Here, the failure of the lower courts to distinguish a case brought against a state for injunctive relief from one for retroactive relief against private persons engaged in state action resulted, not only in dismissal, but in sanctions against the attorneys who respectfully sign this petition. The rights of citizens, individually and as a class, to file a complaint against giant private persons who violate the rights of millions has been stripped by the decision of the 10th Circuit. Thus, this case is of great national importance.

The theory of standing advanced by the petitioners is premised on the right to vote and “other attendant rights that apply.”

“Private persons cannot administer elections,” the petition argued. “Elections are the exclusive duty of the states—and are the fabric of the country and all her people. In that regard, registered voters have a federal right to vote for the president of the United States. A presidential election is the only national election that the people enjoy. A right, so precious, that if a private company comes along and starts burdening that right, those companies anticipate their liability.”

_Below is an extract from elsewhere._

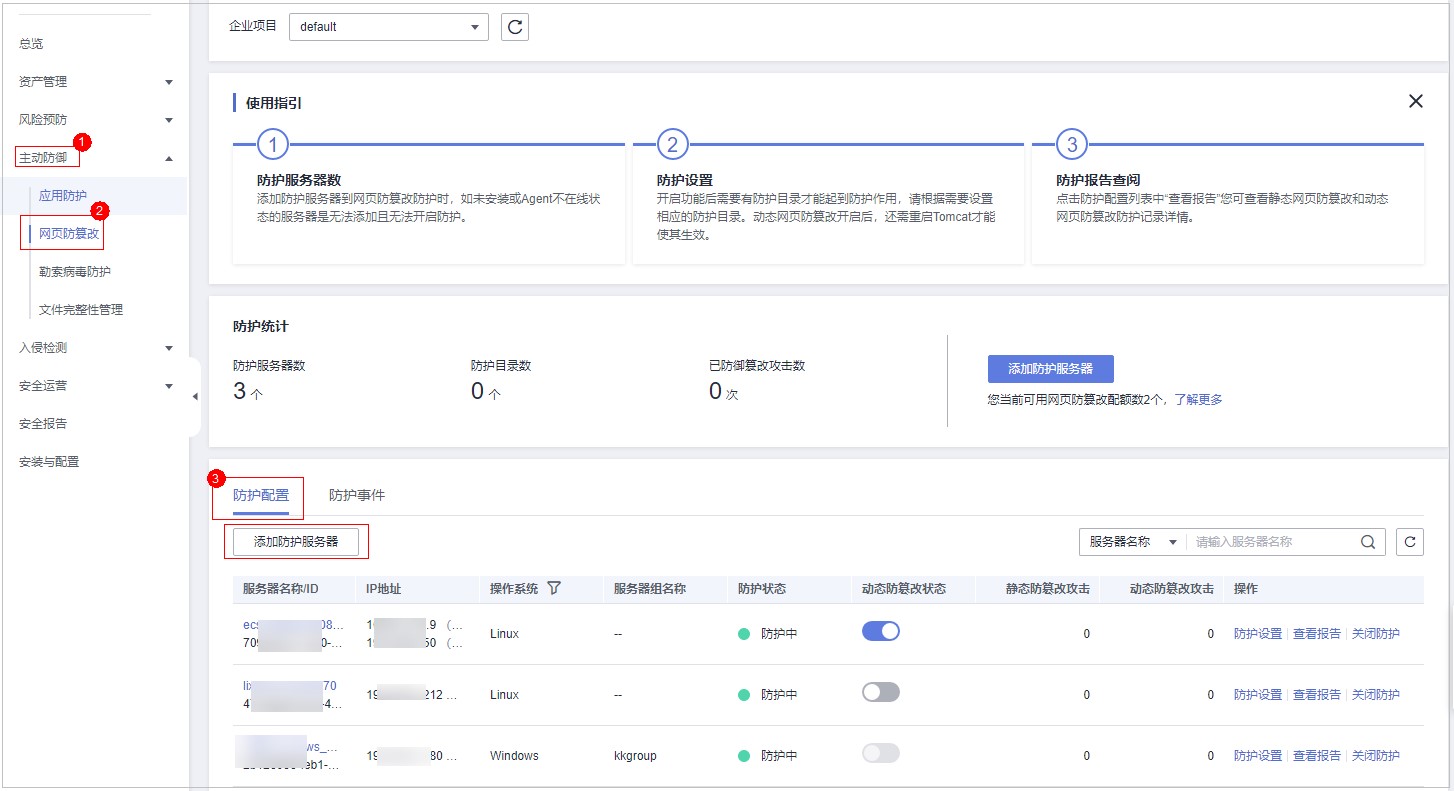Click the step 3 circle for 防护报告查阅
1454x791 pixels.
pyautogui.click(x=1071, y=145)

There is no evidence that Dominion Voting Machines, Smartmatic, or any other voting machine company switched any votes favoring former President Donald Trump to then-candidate Joe Biden. Several media entities and pro-Trump figures who falsely alleged otherwise have been sued for defamation, with Dominion and Smartmatic seeking billions in damages. Unlike the claims of the conspiracy theorists, Dominion and Smartmatic’s lawsuits survived dismissal.

The petition, somewhat dramatically, continues:

This case involves the United States. Citizens of the United States pledge allegiance to the flag of one nation, indivisible. The right to vote for the presidency of that Union is the property of Petitioners, and others similarly situated. The right to cast a meaningful vote for the President of the United States is sacrosanct. As stated by Petitioners’ counsel at the hearing on the motions to dismiss, “we fight wars over this.” Such is the sentiment in all the affidavits—essentially mocked by the district court in its recitation of facts. If the voters, in their individual capacity or as a class, do not have standing, who does?

But each of the lower courts thoroughly rejected that argument.

And on Monday, the Supreme Court did as well.